Youll discover so many exciting things to do in Greater Miami & Miami Beach, whether you want to dive into the areas arts and culture scene, explore national parks, take a fun sightseeing tour, or wine and dine.
Sunny Isles Beach
Sunny Isles Beach (SIB, officially the City of Sunny Isles Beach) is a city located on a barrier island in northeast Miami-Dade County, Florida, United States. The city is bounded by the Atlantic Ocean on the east and the Intracoastal Waterway on the west. Sunny Isles Beach is an area of cultural diversity with stores lining Collins Avenue, the main thoroughfare through the city. It is renowned for having the 14th tallest skyline in America despite its relatively low population. It is a growing resort area and developers like Michael Dezer have invested heavily in construction of high-rise hotels and condominiums while licensing the Donald Trump name for some of the buildings for promotional purposes. Sunny Isles Beach has a central location, minutes from Bal Harbour to the south, and Aventura to the north and west. Sunny Isles Beach was also the 2008 site of MTV's annual Spring Break celebration, with headquarters at the local Newport Beachside Resort.

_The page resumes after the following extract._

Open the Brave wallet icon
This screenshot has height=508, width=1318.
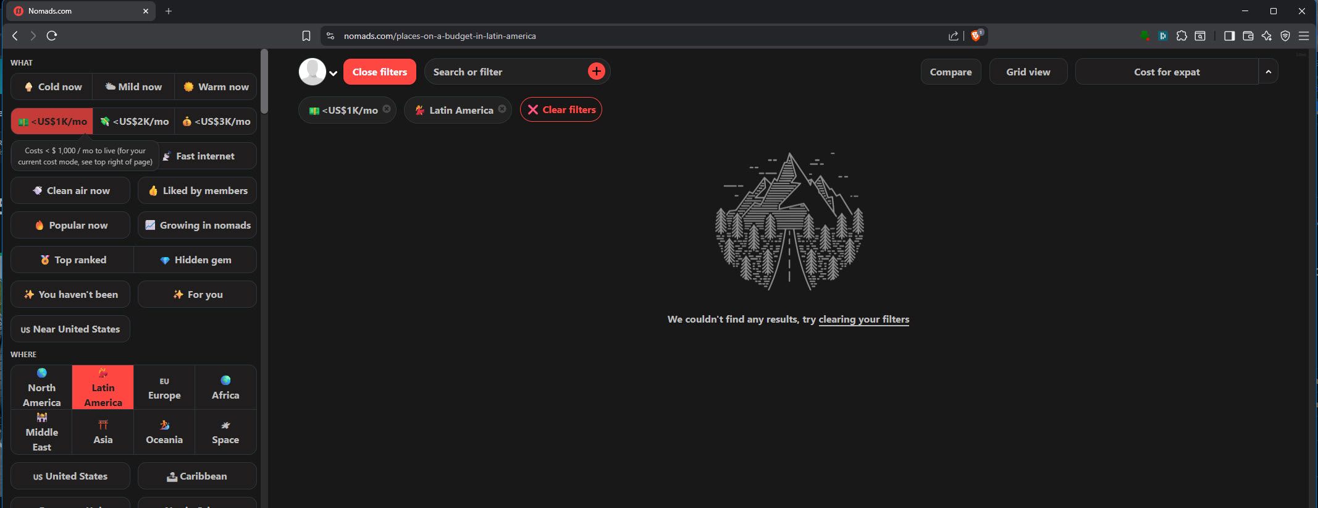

Hollywood is a city in southern Broward County, Florida, United States, located between Fort Lauderdale and Miami. The average temperature is between 68 and 83 °F (20 and 28 °C). As of July 1, 2019, Hollywood had a population of 154,817. Founded in 1925, the city grew rapidly in the 1950s and 1960s, and is now the 12th-largest city in Florida. Hollywood is a principal city of the Miami metropolitan area, which was home to an estimated 6,012,331 people at the 2015 census.